Companies are losing many billions of dollars by not effectively managing their foreign currency exposures, according to the latest FiREapps Corporate Earnings Currency Impact Report.
“The net quarterly impact from currency volatility totaled at least $3.96 billion in losses,” FiREapps said in its report. This equates to an average of about 3 cents per share and $11.9 billion in currency losses for the first three quarters of 2013.
Why is this happening? It is really a combination of factors, said FiREapps CEO Wolfgang Koester. “This is a complex issue that is challenging to manage, and without increased visibility through the correct technology, it is difficult to achieve the right results,” he said. “By gaining better insight into their exposures, it is much easier for them to manage within the industry benchmark of $.01 EPS.”
Mr. Koester added that FiREapps is seeing “more and more companies” making the connection between FX impacts and EPS. “They also understand that this impact is not tolerable and that it can be properly managed with the proper solutions.”
The industries that were hit by currency volatility were victims of falling (mostly) emerging market currencies that likely dropped on the back of the Fed’s “taper.” The medical equipment & supplies, auto, chemical manufacturing, biotech & drug sectors were the industries hit hardest and mainly at the hands of the yen, the Canadian dollar, the Mexican peso, the Brazilian real and the Aussie dollar.
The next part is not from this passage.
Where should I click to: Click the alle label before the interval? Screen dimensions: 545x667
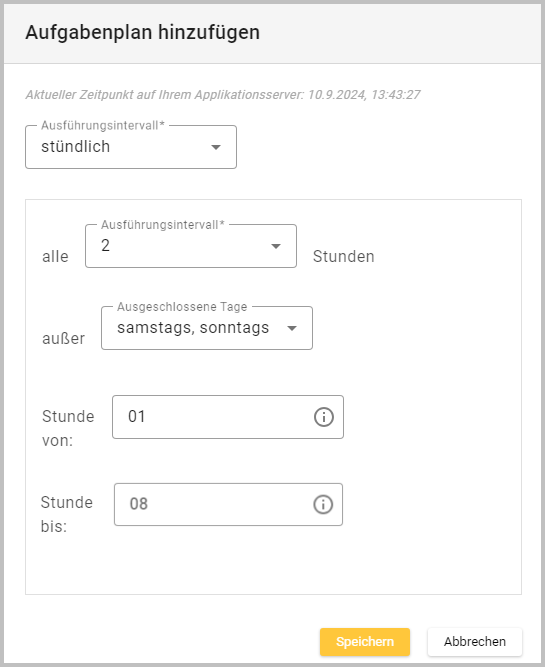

FiREapps breaks down the impacts as follows:
In Auto, companies were impacted by the euro as well as the Brazilian real (which fell as much as 11%), the Canadian dollar (which fell as much as 3.3%), and the Mexican peso (which rose as much as 7% and fell as much as 6%).
In Medical Equipment & Supplies, companies were heavily impacted by volatility in the euro (which traded as high as 1.35 and as low as 1.28 in Q3), the yen (which traded as high as 96 and as low as 101), and the Australian dollar (which fell as much as 6.2% in Q3).
In Biotech & Drugs, companies were heavily impacted by the decline of the Japanese yen.
In Chemical Manufacturing, companies were impacted by the Brazilian real and the Japanese yen.
What can companies do to fix this for the coming quarters? FiREapps recommends CFOs acquire the ability to be able to quantify risk in terms of EPS. FiREapps said this is a “critical first step in actually managing currency risk to less than $.01 EPS.” They should also look use natural hedges and also use an external hedging tool, like FiREapps’ CoRE, which can help companies optimize external hedges.
FiREapps’ Mr. Koester thinks things are improving as CFO’s gain more weaponry to manage FX risks. “Due to the large impacts many corporates are experiencing, more and more CFOs are making this a front-burner issue and asking their organizations to focus on solving it,” he said. “Once they do so, they can implement solutions that will make significant improvements to their FX exposure management processes and produce results.”